ERA.id - Masa Jabatan DPRD tak bisa diperpanjang atau dikosongkan selama dua tahun untuk menjalankan putusan Mahkamah Konstitusi (MK) yang memisahkan antara pemilu lokal dan pemilu nasional.

Hal itu disampaikan Ketua Komisi Kajian Ketatanegaraan (K3) MPR RI, Taufik Basari. Menurutnya, opsi tersebut akan sama-sama melanggar konstitusi, karena pemilu DPRD sudah diatur dalam Pasal 22E Ayat 2 Undang-Undang Dasar (UUD) 1945 agar dilaksanakan setiap lima tahun sekali.
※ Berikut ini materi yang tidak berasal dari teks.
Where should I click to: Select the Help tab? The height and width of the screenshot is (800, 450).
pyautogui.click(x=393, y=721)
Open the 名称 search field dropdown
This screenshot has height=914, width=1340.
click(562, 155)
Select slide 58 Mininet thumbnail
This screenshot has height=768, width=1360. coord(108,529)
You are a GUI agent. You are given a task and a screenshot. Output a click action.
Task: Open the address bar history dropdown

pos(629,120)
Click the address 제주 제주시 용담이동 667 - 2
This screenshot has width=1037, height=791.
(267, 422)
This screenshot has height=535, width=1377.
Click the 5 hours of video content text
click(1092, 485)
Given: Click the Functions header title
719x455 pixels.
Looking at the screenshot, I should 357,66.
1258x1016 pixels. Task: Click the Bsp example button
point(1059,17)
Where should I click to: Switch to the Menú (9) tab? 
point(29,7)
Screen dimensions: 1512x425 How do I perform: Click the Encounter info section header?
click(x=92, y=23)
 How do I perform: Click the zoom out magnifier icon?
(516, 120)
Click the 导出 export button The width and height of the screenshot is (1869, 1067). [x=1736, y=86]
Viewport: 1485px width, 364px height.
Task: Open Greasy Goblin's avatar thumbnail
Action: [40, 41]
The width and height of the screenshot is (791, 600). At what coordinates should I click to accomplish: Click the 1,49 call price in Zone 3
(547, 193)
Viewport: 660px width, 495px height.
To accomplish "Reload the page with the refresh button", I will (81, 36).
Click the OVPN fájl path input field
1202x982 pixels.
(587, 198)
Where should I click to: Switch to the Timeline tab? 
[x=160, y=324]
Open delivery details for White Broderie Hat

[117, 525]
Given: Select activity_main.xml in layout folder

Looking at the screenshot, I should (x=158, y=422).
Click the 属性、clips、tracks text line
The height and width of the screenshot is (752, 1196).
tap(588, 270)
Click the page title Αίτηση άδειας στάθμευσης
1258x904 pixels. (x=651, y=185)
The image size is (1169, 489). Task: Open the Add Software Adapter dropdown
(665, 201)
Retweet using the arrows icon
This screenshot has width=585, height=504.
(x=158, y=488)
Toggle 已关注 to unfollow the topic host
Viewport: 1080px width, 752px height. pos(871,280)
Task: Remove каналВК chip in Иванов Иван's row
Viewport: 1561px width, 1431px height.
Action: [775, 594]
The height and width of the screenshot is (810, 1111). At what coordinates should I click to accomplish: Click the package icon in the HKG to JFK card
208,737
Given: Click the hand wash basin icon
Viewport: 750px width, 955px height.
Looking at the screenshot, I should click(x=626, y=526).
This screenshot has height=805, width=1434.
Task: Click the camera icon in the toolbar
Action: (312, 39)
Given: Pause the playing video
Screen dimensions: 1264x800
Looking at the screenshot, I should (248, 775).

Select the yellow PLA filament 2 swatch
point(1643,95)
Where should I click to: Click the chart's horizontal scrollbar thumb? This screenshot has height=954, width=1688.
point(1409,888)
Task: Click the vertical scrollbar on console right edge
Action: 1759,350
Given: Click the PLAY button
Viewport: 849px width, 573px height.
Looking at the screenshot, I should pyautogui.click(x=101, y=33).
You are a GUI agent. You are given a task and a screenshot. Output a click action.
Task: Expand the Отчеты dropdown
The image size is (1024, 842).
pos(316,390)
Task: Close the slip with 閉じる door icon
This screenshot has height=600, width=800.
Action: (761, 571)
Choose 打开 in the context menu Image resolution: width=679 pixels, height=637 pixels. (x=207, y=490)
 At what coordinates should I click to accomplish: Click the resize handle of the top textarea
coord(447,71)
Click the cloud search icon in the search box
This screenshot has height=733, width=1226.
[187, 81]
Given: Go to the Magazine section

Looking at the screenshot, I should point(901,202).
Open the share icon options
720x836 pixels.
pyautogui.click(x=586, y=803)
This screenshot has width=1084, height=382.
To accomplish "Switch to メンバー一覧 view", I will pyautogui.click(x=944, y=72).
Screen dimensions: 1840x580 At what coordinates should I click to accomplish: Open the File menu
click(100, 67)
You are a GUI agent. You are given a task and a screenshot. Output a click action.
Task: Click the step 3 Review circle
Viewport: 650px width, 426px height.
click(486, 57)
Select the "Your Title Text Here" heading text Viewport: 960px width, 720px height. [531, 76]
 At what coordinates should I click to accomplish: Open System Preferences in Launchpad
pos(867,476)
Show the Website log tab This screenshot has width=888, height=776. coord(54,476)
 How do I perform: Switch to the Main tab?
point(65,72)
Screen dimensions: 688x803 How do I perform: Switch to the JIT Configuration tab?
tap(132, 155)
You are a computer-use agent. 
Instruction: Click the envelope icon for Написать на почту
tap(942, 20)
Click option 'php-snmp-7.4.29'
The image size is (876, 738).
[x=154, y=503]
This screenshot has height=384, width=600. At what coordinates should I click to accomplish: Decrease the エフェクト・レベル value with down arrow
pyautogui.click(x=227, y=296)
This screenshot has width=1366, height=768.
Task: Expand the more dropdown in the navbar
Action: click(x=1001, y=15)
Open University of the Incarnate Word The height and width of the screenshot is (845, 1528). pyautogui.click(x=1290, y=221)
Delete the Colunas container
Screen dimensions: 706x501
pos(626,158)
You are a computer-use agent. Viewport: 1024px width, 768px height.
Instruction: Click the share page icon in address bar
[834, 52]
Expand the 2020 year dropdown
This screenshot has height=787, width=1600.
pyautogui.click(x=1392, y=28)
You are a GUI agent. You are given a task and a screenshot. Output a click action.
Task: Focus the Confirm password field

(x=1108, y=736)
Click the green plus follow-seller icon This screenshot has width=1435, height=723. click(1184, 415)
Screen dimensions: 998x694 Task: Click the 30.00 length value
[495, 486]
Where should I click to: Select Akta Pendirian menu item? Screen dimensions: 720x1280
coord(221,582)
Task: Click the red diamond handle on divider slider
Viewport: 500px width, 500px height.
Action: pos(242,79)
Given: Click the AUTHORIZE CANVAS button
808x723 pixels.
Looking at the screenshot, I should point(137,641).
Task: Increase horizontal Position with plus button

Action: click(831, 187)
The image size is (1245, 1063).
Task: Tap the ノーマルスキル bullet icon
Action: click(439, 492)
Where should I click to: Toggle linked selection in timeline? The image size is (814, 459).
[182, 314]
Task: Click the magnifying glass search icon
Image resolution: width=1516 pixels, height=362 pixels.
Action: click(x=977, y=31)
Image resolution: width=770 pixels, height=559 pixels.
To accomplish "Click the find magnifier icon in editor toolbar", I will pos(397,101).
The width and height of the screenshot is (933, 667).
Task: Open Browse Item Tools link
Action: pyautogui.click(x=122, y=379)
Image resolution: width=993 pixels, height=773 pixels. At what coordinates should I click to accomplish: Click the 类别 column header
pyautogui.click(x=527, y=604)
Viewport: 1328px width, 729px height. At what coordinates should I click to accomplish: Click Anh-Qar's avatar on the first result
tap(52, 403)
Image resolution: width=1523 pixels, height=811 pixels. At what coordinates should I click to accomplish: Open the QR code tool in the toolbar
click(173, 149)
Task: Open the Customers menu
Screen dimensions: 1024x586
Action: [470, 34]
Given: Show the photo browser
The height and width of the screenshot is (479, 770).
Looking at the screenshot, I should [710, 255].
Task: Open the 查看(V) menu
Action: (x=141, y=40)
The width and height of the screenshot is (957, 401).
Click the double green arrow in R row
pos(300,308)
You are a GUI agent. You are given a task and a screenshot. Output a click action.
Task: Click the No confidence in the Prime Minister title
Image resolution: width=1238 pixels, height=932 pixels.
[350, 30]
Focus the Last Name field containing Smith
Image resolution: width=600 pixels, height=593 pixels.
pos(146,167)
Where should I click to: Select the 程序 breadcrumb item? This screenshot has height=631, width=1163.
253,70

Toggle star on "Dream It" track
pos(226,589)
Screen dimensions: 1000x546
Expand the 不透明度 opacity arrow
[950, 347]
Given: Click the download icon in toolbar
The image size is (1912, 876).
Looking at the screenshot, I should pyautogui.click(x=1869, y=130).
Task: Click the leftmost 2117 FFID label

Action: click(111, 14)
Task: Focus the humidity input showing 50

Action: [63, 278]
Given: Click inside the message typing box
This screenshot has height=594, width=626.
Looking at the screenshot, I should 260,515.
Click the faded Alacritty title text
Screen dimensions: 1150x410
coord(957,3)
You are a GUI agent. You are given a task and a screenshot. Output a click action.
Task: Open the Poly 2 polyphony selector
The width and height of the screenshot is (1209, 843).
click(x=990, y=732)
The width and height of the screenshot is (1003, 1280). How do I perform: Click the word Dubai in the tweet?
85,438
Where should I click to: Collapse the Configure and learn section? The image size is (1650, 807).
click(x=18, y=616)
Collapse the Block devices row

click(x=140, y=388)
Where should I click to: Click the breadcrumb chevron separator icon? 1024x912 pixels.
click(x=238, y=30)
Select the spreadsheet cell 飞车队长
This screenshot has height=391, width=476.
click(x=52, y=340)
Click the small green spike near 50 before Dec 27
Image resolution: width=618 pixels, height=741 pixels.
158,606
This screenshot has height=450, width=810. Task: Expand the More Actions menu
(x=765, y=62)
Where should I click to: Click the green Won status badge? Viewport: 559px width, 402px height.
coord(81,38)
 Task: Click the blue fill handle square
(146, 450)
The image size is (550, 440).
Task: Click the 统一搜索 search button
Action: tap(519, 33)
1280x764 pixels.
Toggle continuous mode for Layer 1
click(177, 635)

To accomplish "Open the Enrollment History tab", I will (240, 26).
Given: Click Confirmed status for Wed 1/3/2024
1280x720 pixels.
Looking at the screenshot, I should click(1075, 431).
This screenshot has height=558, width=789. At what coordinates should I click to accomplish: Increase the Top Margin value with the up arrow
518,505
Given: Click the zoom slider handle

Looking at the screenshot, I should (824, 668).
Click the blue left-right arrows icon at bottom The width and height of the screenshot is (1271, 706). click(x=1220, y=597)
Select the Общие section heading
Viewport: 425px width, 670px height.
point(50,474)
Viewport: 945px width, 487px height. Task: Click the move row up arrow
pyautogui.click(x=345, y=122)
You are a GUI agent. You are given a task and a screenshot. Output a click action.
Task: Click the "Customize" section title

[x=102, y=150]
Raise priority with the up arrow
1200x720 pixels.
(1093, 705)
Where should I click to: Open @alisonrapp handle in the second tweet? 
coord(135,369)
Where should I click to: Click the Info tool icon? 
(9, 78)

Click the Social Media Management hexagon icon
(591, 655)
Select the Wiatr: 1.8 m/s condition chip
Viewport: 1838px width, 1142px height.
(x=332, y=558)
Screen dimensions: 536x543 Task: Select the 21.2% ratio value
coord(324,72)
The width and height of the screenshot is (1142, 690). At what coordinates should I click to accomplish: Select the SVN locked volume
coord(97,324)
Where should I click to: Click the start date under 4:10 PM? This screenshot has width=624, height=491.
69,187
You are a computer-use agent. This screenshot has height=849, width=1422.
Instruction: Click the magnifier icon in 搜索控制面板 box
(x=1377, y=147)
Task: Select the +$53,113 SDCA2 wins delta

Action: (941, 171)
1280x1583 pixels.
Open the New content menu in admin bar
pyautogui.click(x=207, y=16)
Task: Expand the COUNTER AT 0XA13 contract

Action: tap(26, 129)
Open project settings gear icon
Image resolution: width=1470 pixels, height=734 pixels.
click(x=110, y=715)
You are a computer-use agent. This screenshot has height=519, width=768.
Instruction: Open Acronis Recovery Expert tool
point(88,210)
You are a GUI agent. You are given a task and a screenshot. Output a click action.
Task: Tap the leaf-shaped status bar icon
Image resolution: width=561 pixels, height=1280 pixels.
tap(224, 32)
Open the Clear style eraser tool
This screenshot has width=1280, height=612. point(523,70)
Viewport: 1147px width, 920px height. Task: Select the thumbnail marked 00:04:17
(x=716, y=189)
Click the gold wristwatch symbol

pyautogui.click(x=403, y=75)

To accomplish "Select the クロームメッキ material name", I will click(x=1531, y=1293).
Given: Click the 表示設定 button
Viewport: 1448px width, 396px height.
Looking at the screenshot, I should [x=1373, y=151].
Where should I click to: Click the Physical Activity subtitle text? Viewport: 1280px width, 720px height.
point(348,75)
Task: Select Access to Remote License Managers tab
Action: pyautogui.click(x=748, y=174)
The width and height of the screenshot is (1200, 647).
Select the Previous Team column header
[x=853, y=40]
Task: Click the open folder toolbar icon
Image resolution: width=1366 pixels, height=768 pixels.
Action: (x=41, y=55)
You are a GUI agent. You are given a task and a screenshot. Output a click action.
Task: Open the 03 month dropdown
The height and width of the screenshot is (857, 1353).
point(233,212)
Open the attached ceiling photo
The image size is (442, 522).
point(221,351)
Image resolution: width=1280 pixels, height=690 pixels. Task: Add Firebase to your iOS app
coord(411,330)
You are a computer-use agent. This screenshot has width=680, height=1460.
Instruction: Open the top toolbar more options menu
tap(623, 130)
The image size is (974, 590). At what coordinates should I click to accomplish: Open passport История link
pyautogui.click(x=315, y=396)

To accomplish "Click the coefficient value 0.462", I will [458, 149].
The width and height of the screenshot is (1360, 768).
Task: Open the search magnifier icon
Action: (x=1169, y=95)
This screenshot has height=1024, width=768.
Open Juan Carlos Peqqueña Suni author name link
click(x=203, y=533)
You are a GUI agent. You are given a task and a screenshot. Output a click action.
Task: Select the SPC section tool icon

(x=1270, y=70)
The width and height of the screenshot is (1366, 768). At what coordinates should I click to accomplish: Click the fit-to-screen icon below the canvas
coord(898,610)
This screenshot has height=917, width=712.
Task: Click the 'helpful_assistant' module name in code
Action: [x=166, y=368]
Namun jika dikosongkan, maka hal itu akan melanggar Pasal 18 Ayat 2 dan 3 UUD 1945 yang mengharuskan pemerintah daerah memiliki DPRD.

"Anggota DPRD itu dipilihnya harus melalui pemilu, tidak ada jalan lain," kata Taufik saat rapat dengar pendapat dengan Komisi III DPR RI di kompleks parlemen, Jakarta, Jumat (4/7/2025).

Menurut dia, Putusan MK Nomor 135/PUU-XXII/2024 tersebut merupakan putusan yang dilematis, karena dapat mengakibatkan krisis konsitusional dan constitutional deadlock yang mengunci.

Dia mengatakan bahwa putusan MK itu bersifat final dan harus ada pelaksanaan tindak lanjut. Namun, kalau putusan MK itu dilaksanakan oleh pembuat undang-undang, maka justru akan melanggar UUD 1945 tersebut terkait pemilu.

"Kenapa jadi melanggar? Kalau dilaksanakan, negara tidak melaksanakan perintah konstitusi yaitu untuk melaksanakan pemilu untuk memilih Anggota DPRD," kata dia.

Menurut dia, pemilu di tingkat nasional yang terdiri dari pemilu Presiden, DPR, DPD, tidak akan bermasalah karena dilaksanakan lima tahun sekali. Sedangkan pemilu DPRD masuk ke pemilu lokal yang harus dijeda selama 2 tahun sesuai putusan MK.

Maka dari itu, dia mengatakan bahwa setiap lembaga negara perlu memahami perannya masing-masing sesuai dengan posisinya. Dia menilai bahwa dalam putusan tersebut, MK mengambil peran sebagai positive legislator yang merupakan tugas DPR RI.

"Sejatinya MK adalah negative legislator, yang berarti menyatakan suatu permohonan melanggar atau tidak, itu saja. Setelah dinyatakan melanggar, bagaimana jalan keluar, itu diserahkan ke pembuat undang-undang," kata dia.